Sérgio Aníbal, in Público on-line
Os receios de uma travagem da economia europeia no Inverno, acentuados com o corte do fornecimento russo de gás, voltam a penalizar o euro nos mercados internacionais. BCE poderá acelerar subida dos juros
A três dias do início da reunião onde os responsáveis máximos do Banco Central Europeu (BCE) vão decidir que rumo dar à sua política monetária, o euro voltou a dar motivos para que as taxas de juro sejam elevadas de forma brusca numa tentativa de contrariar a inflação.
Esta segunda-feira de manhã, a moeda única europeia acentuou a tendência de forte depreciação face à divisa norte-americana que já regista há vários meses e chegou mesmo a dado momento a valer menos de 0,99 dólares, algo que já não acontecia desde 2002.
O euro tem vindo, nos últimos meses, a registar uma depreciação acentuada face ao dólar, baixando barreiras que já não eram atingidas há cerca de duas décadas.
Em meados do passado mês de Julho atingiu, pela primeira vez em quase 20 anos, a paridade face à divisa norte-americana, muito longe dos 1,6 dólares que chegou a valer em 2008 e mesmo dos 1,2 dólares que eram o seu valor há pouco mais de 12 meses.
Esta persistente e significativa quebra do euro face ao dólar representa uma pressão acrescida para que o BCE aja rapidamente e de forma ainda mais determinada para controlar a inflação.

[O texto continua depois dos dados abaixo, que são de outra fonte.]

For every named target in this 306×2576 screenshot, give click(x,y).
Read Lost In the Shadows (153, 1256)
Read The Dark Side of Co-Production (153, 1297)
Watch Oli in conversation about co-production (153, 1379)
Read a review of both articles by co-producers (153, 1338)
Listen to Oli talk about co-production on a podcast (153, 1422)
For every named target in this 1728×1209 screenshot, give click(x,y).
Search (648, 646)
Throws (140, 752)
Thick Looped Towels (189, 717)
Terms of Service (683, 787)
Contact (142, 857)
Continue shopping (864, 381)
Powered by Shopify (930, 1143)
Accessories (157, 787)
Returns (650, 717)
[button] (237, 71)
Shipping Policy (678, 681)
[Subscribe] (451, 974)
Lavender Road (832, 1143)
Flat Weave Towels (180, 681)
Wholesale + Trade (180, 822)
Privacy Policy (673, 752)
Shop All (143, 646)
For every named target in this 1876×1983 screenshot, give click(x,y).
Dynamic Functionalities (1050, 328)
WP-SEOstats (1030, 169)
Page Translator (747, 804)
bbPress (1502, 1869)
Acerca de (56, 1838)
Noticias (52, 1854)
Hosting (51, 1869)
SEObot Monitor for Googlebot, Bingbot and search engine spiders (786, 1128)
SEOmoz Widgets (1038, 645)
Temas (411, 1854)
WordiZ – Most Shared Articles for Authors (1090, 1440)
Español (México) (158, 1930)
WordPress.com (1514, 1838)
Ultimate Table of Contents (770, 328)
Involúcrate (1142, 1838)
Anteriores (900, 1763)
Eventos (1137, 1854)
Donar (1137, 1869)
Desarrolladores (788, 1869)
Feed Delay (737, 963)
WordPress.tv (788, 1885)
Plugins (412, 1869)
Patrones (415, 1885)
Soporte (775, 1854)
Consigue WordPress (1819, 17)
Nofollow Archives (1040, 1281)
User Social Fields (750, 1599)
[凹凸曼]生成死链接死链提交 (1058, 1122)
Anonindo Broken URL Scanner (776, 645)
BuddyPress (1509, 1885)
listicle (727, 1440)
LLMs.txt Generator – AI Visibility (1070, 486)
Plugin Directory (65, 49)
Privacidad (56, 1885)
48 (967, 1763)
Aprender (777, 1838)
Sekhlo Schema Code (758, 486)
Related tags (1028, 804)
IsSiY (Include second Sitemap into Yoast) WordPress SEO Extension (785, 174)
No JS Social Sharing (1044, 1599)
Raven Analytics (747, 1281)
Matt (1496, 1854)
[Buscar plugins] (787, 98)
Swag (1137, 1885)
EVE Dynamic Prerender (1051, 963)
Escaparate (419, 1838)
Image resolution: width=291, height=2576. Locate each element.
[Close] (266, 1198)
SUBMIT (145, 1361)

De facto, um euro a valer menos face ao dólar significa que as importações europeias (por exemplo de bens transaccionados nos mercados internacionais em dólares como o petróleo e os cereais) ficam automaticamente mais caras. Isto representa uma inflação importada que contribui para a escalada dos preços a que se assiste na economia da zona euro, com a inflação a situar-se acima dos 9% em Agosto.
É por isso que restam poucas dúvidas que, depois de ter realizado a primeira subida das suas taxas de juro de referência desde 2011 em Julho, elevando-as em 0,5 pontos percentuais, a autoridade monetária europeia venha a realizar, na reunião do conselho de governadores agendada para a próxima quinta-feira, um movimento semelhante ou talvez até mais agressivo.
Inicialmente a expectativa, criada com as mensagens transmitidas pela presidente do BCE, Christine Lagarde, no início de Agosto, era a de que viesse a ser decidida uma nova subida de 0,5 pontos nas taxas de juro na reunião de Setembro.
Mas, agora, com o contributo decisivo da forte depreciação do euro face ao dólar, a maior parte dos investidores já está a assumir que a subida de taxas juro a realizar pelo BCE na quinta-feira pode ser de 0,75 pontos percentuais, o ritmo que tem vindo ser assumido pela Reserva Federal na sua própria viragem de rumo na política monetária.
Por seu lado, por trás da depreciação do euro nos mercados, estão as expectativas sombrias que se acumulam relativamente à evolução da economia europeia e que levam os investidores a virarem-se para o seu habitual refúgio em tempos de crise no outro lado do Oceano Atlântico.
A divisa norte-americana está a beneficiar, como é hábito, do seu estatuto de activo financeiro seguro num tempo de grande incerteza e instabilidade na economia mundial, vendo o seu valor a subir face a praticamente todas as outras divisas mundiais. E do lado do euro, a viragem de política monetária mais lenta do BCE (subindo menos as taxas de juro do que a Reserva Federal norte-americana),com continuados receios de uma travagem ou mesmo recuo da economia da zona euro já a partir do terceiro trimestre do ano, estão a contribuir para penalizar o desempenho da moeda única nos mercados.
No sábado, o anúncio russo de que a interrupção dos fluxos do gasoduto Nord Stream por alegados problemas técnicos teria um prazo indeterminado acentuou os receios que vários países da zona euro, como a Alemanha, não venham a ser capazes de reforçar as suas reservas de gás o suficiente para atravessar o próximo Inverno com escassez energética.
Isto cria um dilema a Christine Lagarde e aos seus colegas no BCE: ser mais moderado na subida de taxas de juro para não afundar ainda mais a economia ou aumentar radicalmente o custo do dinheiro, apostando tudo em limitar a queda do euro e a escalada da inflação, mesmo que isso custe à zona euro uma entrada em recessão.